Paulo Cannabrava Filho*
Brasil enfrenta un desafío grave y persistente: casi 10 millones de jóvenes están fuera de la escuela y del mercado de trabajo. Según la PNAD Continua/IBGE (2024), el 18,5% de la población entre 15 y 29 años no estudia ni trabaja. En el recorte de 18 a 24 años, el problema se agrava aún más: el 24% de los jóvenes están inactivos, de acuerdo con datos de la OCDE. Este índice es casi el doble del promedio de los países desarrollados, que gira en torno al 14%. Solo Colombia, Sudáfrica y Turquía presentan cifras peores.
Este fenómeno, conocido como “generación ni-ni”, no es solo una estadística preocupante: es el retrato de una juventud sin perspectivas, de un país que no ofrece caminos dignos para sus jóvenes. Cada joven que queda parado representa no solo una trayectoria individual interrumpida, sino también una pérdida colectiva para el país, en términos de capital humano y competitividad. Como bien recuerda Giuliano Amaral, CEO de Mileto: “Cada joven que queda parado representa no solo una trayectoria individual interrumpida, sino también una pérdida para el país en términos de capital humano y competitividad”.
Las consecuencias sociales y económicas de esta exclusión son profundas.
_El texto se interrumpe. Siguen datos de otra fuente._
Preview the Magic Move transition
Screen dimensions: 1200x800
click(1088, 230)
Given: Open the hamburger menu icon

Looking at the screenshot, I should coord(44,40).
La juventud que debería estar capacitándose o contribuyendo a la economía termina marginada, vulnerable al subempleo, a la violencia o al reclutamiento por el crimen organizado. Al mismo tiempo, Brasil deja de aprovechar la energía creativa y la capacidad productiva de toda una generación.
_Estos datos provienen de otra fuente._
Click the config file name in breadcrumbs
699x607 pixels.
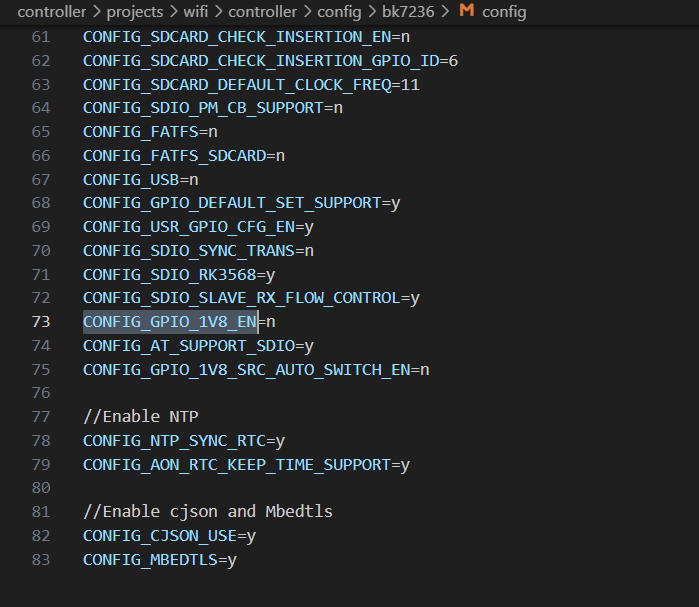pyautogui.click(x=503, y=12)
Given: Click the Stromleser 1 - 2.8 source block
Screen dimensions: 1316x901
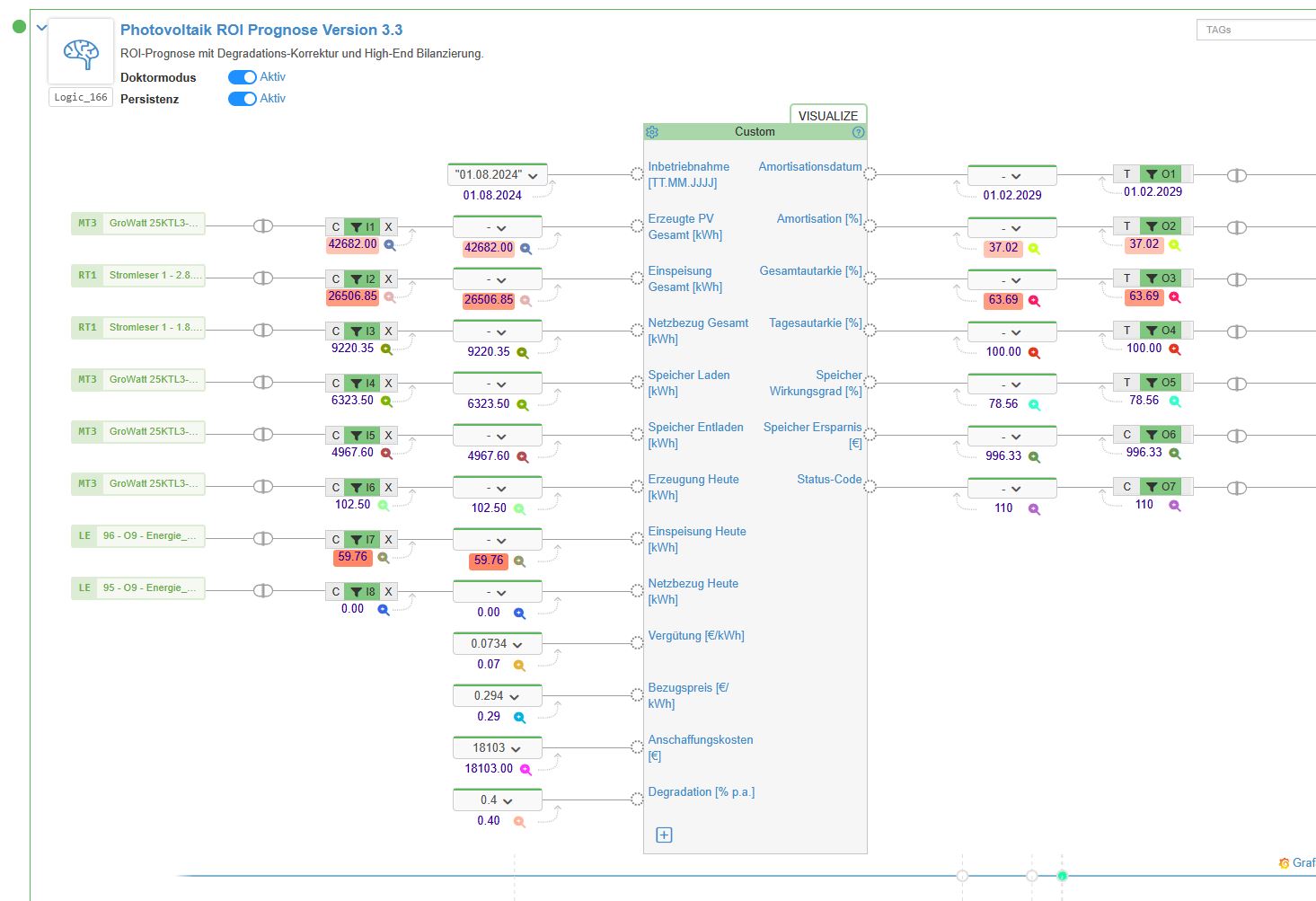Looking at the screenshot, I should 138,275.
Pero es necesario mirar las causas estructurales de este fenómeno. El sistema educativo brasileño, a pesar de los avances, sigue marcado por la deserción escolar, la baja calidad de la enseñanza y currículos desconectados de la realidad del mundo laboral. Muchos jóvenes abandonan los estudios porque necesitan trabajar temprano; otros porque no encuentran sentido en una escuela que no dialoga con sus sueños y necesidades.
En cuanto al mercado laboral, la precarización es la regla. La informalidad afecta sobre todo a los jóvenes, que enfrentan salarios bajos, contratos inestables y ausencia de derechos laborales. Sin perspectivas de crecimiento, muchos desisten de buscar empleo. A esto se suman el racismo estructural y la desigualdad de género, que penalizan especialmente a jóvenes negros y mujeres, dificultando aún más su inserción productiva.
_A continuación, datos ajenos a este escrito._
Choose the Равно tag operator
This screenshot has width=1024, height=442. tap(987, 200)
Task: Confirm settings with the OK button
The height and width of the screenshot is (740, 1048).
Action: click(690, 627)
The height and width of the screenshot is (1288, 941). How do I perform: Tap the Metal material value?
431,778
El problema no es solo económico. Es también político y cultural. Revela la quiebra de un modelo que no invierte en la juventud, que considera natural desperdiciar su potencial. El futuro de un país se mide por la forma en que trata a sus jóvenes. Y, en este momento, Brasil está fallando de manera dramática.
Ante este escenario, es urgente pensar en políticas públicas que ofrezcan oportunidades reales: escuelas que formen ciudadanos críticos y preparados para los desafíos del siglo XXI, programas de empleo que incluyan a los jóvenes en proyectos de futuro, políticas de cultura y deporte que den sentido a la vida en comunidad. El combate a la generación “ni-ni” no puede ser tratado como una estadística fría, sino como una prioridad nacional.
El país que no cuida de su juventud se condena a sí mismo a la estagnación y a la violencia. La juventud no puede esperar. Brasil no puede esperar.
*Paulo Cannabrava Filho, periodista editor de la revista virtual Diálogos do Sul Global.